Pastikan Ketersediaan BBM Masyarakat, Bupati Berau Cek Langsung SPBU 

TANJUNG REDEB – Bupati Berau Sri Juniarsih Mas memastikan ketersediaan bahan bakar minyak (BBM) bagi masyarakat saat ini dalam kondisi aman. Hal tersebut disampaikan usai melakukan inspeksi mendadak (sidak) ke sejumlah SPBU di wilayah perkotaan, Rabu (9/9/2026) siang.

Sidak dilakukan bersama sejumlah organisasi perangkat daerah (OPD) terkait untuk memastikan pelayanan dan ketersediaan BBM di tengah kondisi pasokan yang sempat mengalami kendala dalam beberapa pekan terakhir.

Dalam peninjauan tersebut, Bupati menyambangi dua SPBU, masing-masing di wilayah Kecamatan Sambaliung milik Gunawan dan Kecamatan Gunung Tabur milik Haji Lukman.

Sri Juniarsih mengatakan, berdasarkan hasil pemantauan, stok BBM saat ini tersedia dan dipastikan dapat memenuhi kebutuhan masyarakat untuk hari ini maupun besok. Ia pun mengimbau masyarakat tetap tenang, tertib mengantre, serta membeli BBM sesuai kebutuhan.

“BBM dipastikan aman dan stoknya ada untuk hari ini maupun besok. Yang ikut mengantre membeli BBM hari ini maupun besok tidak masalah, asal tidak mengantre berkali-kali dalam sehari,” ujarnya.

Bupati juga mengingatkan agar tidak terjadi pembelian BBM secara berulang dalam satu hari. Aktivitas tersebut perlu diawasi karena berpotensi mengarah pada penimbunan untuk dijual kembali.

Saat ini, pembelian Pertalite dibatasi maksimal 25 liter untuk kendaraan roda empat dan 5 liter untuk kendaraan roda dua. Sementara untuk Pertamax, pembelian dibatasi senilai Rp50 ribu untuk sepeda motor dan Rp400 ribu untuk kendaraan roda empat.

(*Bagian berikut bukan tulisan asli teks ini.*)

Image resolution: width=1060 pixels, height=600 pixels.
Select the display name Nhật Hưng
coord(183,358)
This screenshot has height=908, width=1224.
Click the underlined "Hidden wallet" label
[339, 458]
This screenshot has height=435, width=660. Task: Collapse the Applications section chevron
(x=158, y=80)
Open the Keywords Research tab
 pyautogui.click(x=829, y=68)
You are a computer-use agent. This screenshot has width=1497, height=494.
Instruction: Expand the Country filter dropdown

Pembatasan tersebut diterapkan sebagai langkah pengendalian di tengah kuota BBM Kabupaten Berau yang masih belum sepenuhnya memenuhi kebutuhan, sekaligus untuk mengurai antrean dan menjaga pemerataan distribusi.

Sri Juniarsih turut mengajak masyarakat berperan aktif dalam pengawasan. Jika menemukan adanya pembeli yang berulang kali mengantre dalam sehari, masyarakat diminta melaporkannya kepada pengelola SPBU maupun pihak berwenang.

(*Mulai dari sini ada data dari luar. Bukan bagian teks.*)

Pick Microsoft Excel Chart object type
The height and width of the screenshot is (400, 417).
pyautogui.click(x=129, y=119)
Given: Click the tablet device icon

“Kami mengajak masyarakat untuk bersama-sama mengawasi pembelian BBM di tengah kondisi ini. Kalau ada yang melihat pembeli bolak-balik ke SPBU berkali-kali, silakan lapor,” pesannya.

Menurut Bupati, pengawasan SPBU merupakan bagian dari upaya pemerintah daerah dalam menjaga stabilitas distribusi, daya beli masyarakat, sekaligus mendukung pengendalian inflasi. Karena itu, pengelola SPBU diminta terus menjaga ketersediaan stok dan kualitas pelayanan sesuai ketentuan.

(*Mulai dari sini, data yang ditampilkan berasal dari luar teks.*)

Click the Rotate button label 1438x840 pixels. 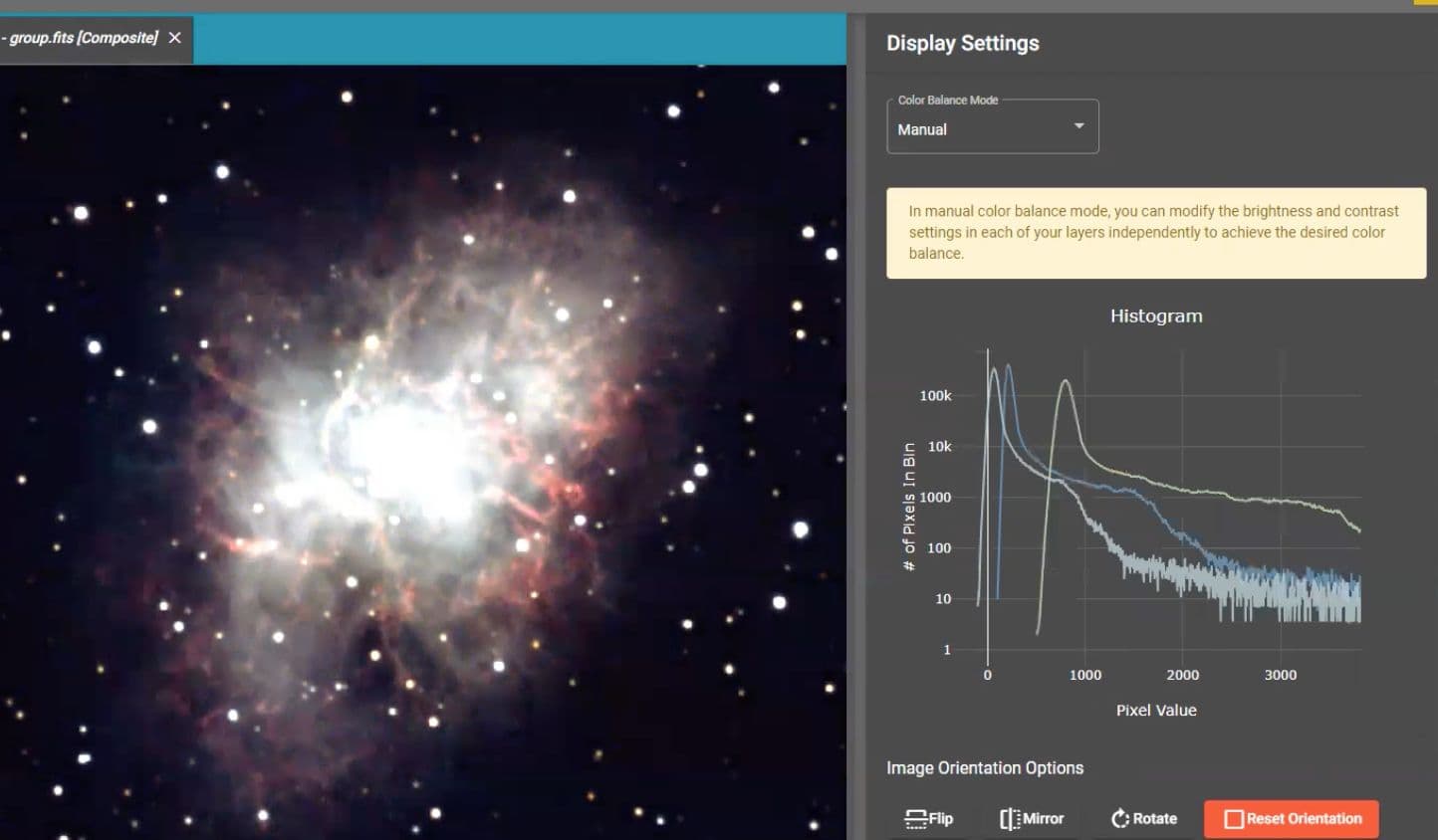[x=1154, y=819]
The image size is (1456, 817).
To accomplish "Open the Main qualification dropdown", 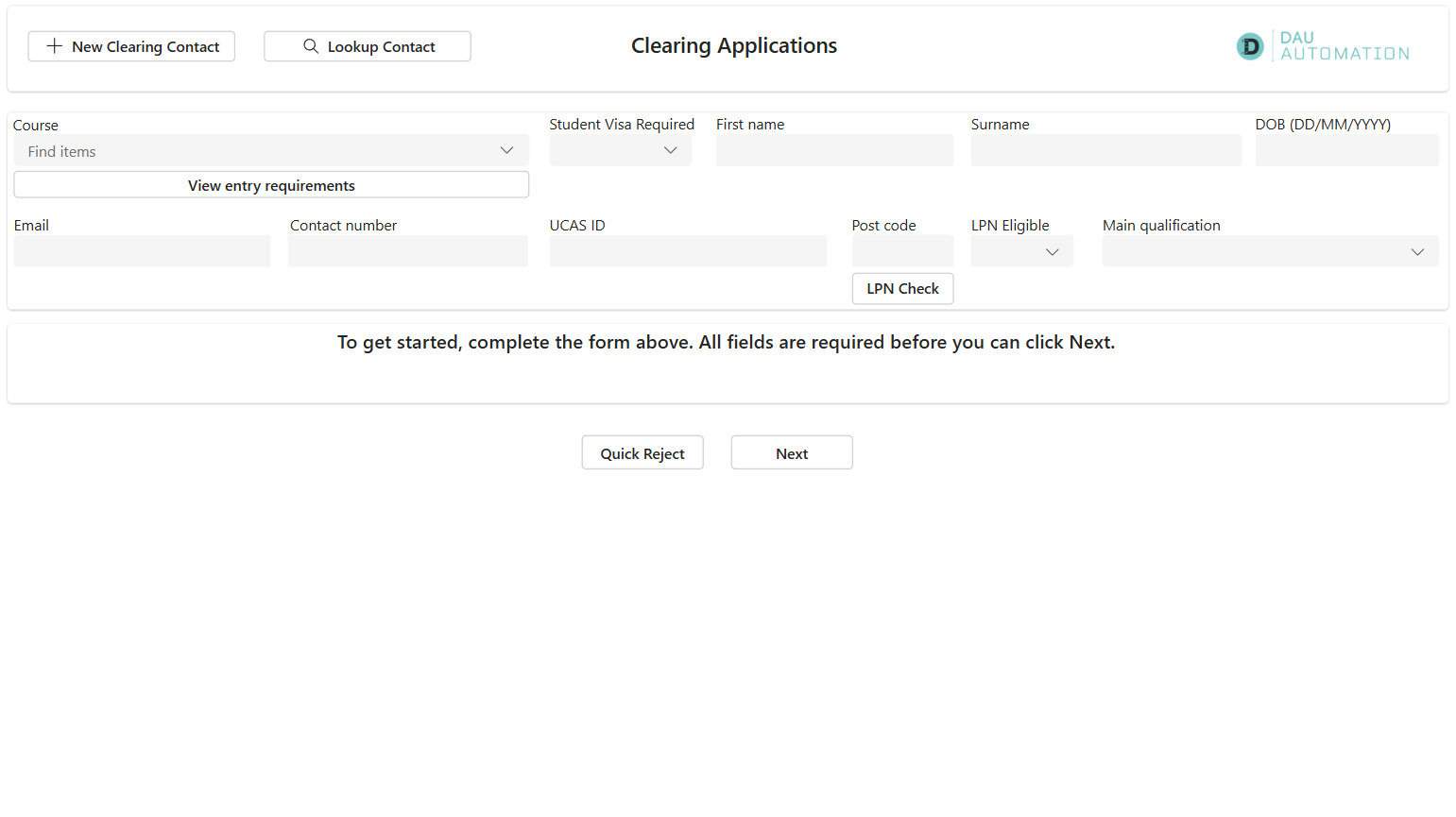I will pyautogui.click(x=1417, y=251).
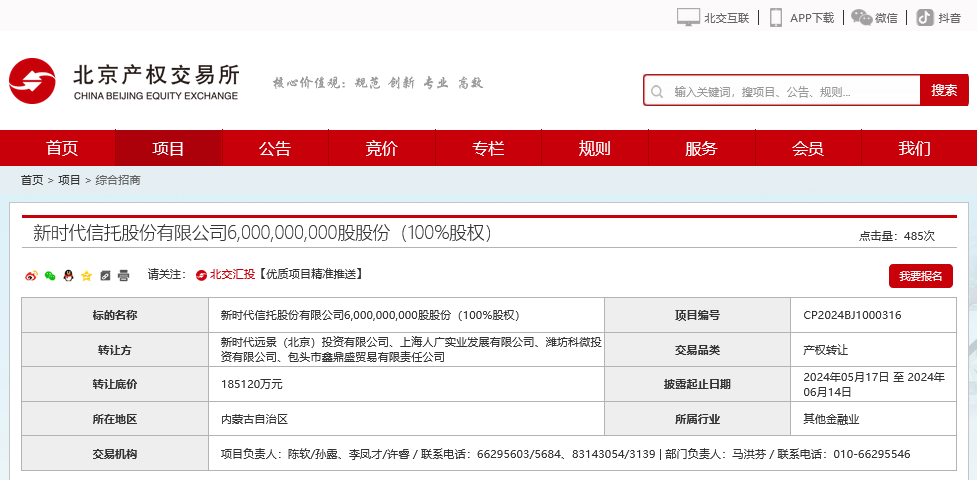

“Pemerintah daerah hadir untuk melindungi masyarakat sebagai konsumen. Kami meminta seluruh pengelola SPBU agar terus menjaga kualitas pelayanan dan ketersediaan stok, sehingga tidak terjadi kelangkaan di tengah masyarakat,” tegasnya.

Bupati juga menyampaikan apresiasi kepada seluruh pihak yang terus berperan dalam menjaga kelancaran distribusi BBM di Kabupaten Berau.

Dalam sidak tersebut, Bupati didampingi Kepala Diskoperindag Eva Yunita, Kepala Diskominfo Didi Rahmadani, Kepala Dishub Rusnan Hefni, serta tenaga teknis Diskoperindag. (**).